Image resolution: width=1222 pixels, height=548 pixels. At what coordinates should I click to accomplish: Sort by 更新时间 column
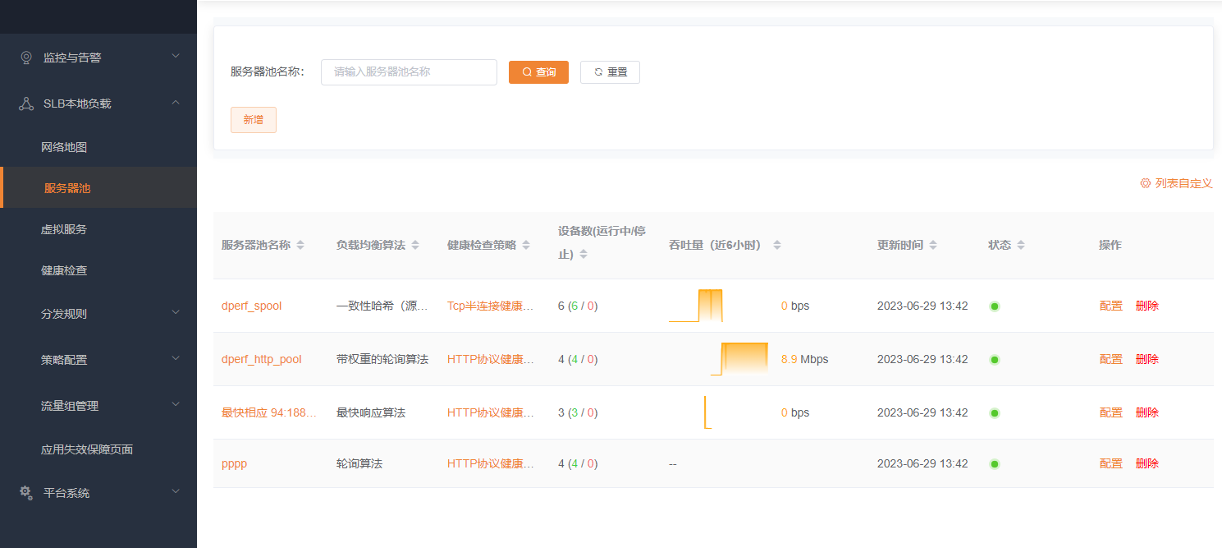coord(933,246)
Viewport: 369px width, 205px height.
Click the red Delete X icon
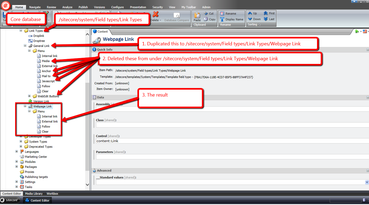155,14
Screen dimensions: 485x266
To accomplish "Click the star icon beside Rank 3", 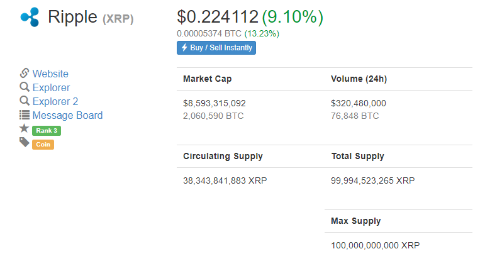I will 24,128.
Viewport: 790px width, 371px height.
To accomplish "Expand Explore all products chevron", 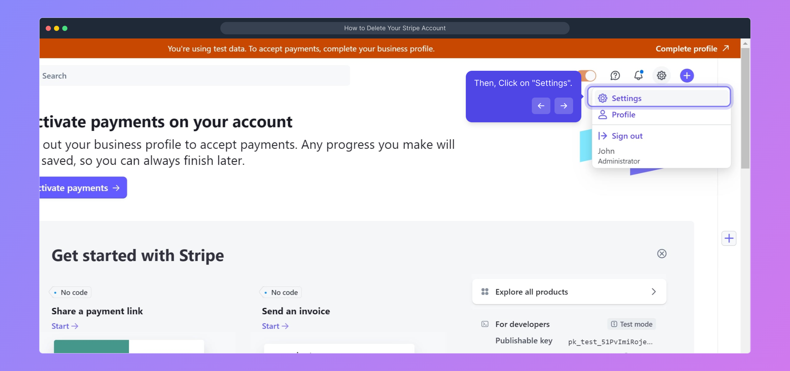I will (x=654, y=292).
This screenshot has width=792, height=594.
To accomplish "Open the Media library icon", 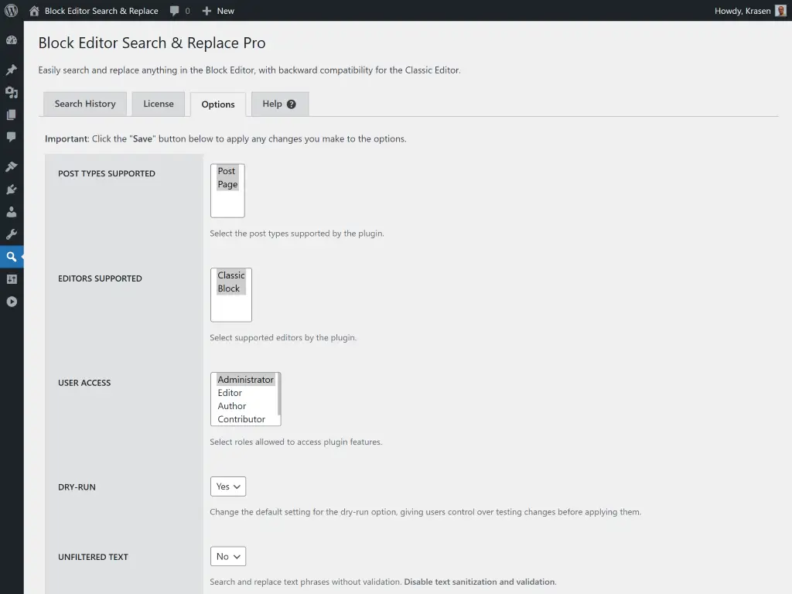I will (12, 92).
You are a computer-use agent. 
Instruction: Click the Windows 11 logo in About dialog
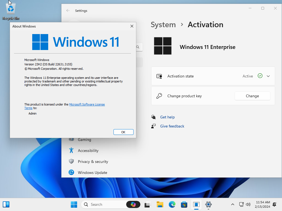(x=40, y=42)
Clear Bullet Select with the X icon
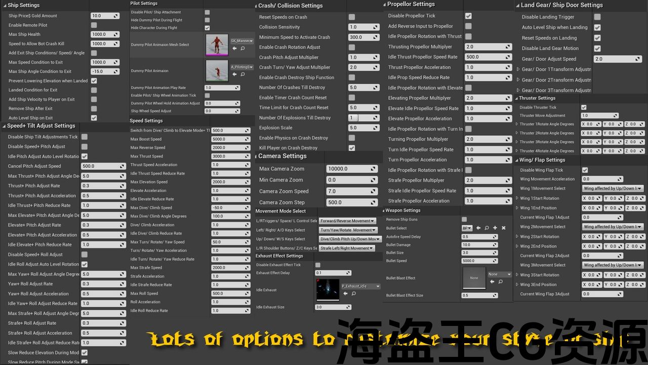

- [Task directions] Please give the number of lines in the data above where the word "Viewport" appears, and nothing besides.

- [Output for this exercise] 2